Task to carry out:
Pick every line from the data that holds the word "computer".

Stored entries:
____
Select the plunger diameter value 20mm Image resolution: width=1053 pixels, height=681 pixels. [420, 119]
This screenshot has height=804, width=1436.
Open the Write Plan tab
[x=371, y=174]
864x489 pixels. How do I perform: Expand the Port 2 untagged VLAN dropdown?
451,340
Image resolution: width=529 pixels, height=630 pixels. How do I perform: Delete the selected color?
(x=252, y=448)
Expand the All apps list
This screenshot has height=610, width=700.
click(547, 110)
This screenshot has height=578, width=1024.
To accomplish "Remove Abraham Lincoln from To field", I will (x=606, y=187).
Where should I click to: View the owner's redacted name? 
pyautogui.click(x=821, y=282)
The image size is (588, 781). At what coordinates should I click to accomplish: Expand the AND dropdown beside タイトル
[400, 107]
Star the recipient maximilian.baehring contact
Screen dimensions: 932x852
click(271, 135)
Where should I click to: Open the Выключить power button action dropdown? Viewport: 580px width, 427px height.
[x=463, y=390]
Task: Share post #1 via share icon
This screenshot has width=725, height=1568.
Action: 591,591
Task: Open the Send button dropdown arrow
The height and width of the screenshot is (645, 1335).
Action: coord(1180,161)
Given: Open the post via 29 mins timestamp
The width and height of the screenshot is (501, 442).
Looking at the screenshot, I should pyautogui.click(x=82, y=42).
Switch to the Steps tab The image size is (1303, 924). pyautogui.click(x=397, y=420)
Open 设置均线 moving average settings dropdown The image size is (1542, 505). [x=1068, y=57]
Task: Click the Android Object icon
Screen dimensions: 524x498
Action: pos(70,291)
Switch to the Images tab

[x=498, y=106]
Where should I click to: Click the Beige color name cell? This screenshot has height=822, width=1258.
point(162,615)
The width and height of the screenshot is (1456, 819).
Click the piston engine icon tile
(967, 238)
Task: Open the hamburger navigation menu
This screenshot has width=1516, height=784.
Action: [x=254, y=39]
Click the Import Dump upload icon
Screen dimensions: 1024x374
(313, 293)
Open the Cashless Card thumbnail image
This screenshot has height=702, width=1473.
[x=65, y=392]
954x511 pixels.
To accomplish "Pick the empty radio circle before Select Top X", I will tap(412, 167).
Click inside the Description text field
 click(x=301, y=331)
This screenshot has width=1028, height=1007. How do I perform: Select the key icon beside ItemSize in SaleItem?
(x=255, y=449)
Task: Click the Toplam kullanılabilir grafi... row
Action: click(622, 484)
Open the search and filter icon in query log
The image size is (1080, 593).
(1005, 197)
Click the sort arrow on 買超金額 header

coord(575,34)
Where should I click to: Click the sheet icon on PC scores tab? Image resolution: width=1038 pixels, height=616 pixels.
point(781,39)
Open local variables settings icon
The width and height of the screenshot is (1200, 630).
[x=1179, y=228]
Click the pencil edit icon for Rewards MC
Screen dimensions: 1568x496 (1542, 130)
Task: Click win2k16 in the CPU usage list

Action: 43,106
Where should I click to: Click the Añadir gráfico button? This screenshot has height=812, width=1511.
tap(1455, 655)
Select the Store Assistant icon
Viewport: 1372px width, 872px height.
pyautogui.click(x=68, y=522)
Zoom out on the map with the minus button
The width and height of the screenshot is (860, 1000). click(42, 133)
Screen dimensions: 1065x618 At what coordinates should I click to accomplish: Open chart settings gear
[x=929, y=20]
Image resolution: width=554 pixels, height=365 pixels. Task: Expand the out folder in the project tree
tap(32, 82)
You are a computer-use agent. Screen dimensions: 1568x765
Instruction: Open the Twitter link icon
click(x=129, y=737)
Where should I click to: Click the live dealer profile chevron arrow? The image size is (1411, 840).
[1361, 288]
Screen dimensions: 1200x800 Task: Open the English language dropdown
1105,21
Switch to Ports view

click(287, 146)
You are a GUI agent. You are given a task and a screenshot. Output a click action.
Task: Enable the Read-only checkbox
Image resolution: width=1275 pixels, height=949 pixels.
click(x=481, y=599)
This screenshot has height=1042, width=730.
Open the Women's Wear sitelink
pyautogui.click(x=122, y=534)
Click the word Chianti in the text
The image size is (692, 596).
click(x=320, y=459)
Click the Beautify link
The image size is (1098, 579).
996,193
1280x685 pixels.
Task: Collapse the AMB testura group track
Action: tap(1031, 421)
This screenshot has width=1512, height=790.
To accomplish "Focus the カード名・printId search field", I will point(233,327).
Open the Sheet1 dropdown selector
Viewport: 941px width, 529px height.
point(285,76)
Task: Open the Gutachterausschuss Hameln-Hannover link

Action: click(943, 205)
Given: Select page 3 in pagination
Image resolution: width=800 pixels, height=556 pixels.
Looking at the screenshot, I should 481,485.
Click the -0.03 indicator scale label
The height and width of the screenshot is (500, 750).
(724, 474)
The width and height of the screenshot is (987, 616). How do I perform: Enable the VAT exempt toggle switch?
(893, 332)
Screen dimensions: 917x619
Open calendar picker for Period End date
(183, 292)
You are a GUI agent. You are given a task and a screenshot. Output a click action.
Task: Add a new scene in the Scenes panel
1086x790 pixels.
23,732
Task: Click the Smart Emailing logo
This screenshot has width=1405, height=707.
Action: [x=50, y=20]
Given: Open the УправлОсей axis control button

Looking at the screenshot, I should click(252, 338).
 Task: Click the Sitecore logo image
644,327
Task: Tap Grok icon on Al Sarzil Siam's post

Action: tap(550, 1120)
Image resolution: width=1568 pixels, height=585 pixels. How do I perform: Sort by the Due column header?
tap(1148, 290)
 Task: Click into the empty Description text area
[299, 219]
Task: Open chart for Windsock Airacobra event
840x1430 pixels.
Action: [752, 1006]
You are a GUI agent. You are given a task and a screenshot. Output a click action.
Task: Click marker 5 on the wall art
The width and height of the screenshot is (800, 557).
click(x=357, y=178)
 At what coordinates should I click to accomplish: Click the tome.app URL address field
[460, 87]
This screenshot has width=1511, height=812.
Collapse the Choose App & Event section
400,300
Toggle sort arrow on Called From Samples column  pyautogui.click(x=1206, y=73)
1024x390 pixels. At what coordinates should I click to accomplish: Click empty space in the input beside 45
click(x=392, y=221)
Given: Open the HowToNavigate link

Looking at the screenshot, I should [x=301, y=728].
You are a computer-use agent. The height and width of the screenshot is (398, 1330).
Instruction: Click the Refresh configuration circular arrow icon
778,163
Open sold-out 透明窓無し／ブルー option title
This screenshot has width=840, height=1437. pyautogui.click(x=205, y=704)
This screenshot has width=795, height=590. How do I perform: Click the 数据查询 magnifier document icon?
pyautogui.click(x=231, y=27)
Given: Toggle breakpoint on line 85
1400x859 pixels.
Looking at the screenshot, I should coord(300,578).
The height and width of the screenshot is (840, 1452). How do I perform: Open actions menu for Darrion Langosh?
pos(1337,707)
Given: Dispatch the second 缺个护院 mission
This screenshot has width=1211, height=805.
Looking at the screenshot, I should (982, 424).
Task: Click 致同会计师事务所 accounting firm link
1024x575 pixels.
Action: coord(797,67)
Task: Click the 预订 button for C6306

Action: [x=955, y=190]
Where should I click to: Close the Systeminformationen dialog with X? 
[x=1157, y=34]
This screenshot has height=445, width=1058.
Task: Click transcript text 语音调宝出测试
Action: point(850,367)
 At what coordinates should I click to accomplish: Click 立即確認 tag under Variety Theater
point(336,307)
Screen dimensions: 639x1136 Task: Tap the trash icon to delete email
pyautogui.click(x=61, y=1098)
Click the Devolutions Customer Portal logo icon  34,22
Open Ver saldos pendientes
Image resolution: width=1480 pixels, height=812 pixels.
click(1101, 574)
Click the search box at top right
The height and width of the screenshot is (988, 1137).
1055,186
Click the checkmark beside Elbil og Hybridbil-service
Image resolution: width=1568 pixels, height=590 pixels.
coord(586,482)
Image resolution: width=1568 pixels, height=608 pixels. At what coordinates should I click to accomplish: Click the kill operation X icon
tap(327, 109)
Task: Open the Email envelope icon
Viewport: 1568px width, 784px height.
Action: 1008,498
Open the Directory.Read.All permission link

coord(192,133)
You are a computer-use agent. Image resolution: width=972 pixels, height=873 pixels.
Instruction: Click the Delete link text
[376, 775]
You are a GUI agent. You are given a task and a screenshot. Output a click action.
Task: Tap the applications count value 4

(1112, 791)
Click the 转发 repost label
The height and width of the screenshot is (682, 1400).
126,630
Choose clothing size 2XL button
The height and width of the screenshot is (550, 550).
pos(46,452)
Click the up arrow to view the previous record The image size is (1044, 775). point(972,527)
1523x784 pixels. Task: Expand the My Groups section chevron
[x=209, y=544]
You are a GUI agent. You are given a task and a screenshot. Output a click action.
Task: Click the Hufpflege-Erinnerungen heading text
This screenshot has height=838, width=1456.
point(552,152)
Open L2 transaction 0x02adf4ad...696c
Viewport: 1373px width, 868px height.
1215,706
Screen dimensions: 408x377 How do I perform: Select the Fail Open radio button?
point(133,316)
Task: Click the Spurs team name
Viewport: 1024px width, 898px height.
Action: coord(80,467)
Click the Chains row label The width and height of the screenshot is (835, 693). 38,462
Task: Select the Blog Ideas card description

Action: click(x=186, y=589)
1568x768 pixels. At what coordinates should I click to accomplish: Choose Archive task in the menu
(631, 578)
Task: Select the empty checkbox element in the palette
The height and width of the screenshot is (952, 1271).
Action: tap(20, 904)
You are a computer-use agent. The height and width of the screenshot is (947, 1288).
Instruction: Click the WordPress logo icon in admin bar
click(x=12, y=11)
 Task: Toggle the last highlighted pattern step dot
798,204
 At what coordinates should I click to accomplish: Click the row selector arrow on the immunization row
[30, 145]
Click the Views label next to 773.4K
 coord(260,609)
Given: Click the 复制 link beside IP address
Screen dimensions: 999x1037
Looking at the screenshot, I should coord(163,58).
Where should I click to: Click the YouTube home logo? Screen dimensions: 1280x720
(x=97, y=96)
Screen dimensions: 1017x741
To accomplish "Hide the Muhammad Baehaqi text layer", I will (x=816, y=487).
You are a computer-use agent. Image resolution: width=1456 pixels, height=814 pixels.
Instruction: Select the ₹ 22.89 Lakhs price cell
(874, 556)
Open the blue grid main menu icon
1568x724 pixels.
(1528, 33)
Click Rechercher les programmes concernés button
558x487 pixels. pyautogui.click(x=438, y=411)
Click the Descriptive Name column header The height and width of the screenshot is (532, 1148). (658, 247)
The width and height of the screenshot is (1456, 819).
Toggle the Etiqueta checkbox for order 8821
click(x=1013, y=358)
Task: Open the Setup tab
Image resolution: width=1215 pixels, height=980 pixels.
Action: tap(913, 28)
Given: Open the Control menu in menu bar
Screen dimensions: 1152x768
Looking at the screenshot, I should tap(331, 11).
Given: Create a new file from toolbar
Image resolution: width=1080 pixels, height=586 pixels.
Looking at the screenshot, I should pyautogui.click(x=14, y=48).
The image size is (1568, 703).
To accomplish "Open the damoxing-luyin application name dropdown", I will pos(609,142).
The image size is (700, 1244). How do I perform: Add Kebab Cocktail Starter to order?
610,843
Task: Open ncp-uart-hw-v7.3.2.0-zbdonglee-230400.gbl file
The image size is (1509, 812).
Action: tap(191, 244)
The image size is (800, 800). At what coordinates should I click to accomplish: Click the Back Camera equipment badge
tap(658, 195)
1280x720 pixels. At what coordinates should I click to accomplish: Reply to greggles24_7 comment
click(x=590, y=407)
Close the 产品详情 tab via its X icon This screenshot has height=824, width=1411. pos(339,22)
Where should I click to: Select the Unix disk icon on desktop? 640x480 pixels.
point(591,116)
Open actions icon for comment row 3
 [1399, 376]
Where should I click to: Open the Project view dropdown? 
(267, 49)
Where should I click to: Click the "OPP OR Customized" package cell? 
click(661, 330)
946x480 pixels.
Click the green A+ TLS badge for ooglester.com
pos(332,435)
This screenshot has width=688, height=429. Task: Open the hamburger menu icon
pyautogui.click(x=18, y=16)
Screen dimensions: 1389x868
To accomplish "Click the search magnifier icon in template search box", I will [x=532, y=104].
____
Answer for the task:
You are a computer-use agent. Screen dimensions: 1568x765
You are a computer-use agent. The height and width of the screenshot is (398, 1330).
You are a computer-use agent. Image resolution: width=972 pixels, height=873 pixels.
You are a computer-use agent. The height and width of the screenshot is (947, 1288).
You are a computer-use agent. Image resolution: width=1456 pixels, height=814 pixels.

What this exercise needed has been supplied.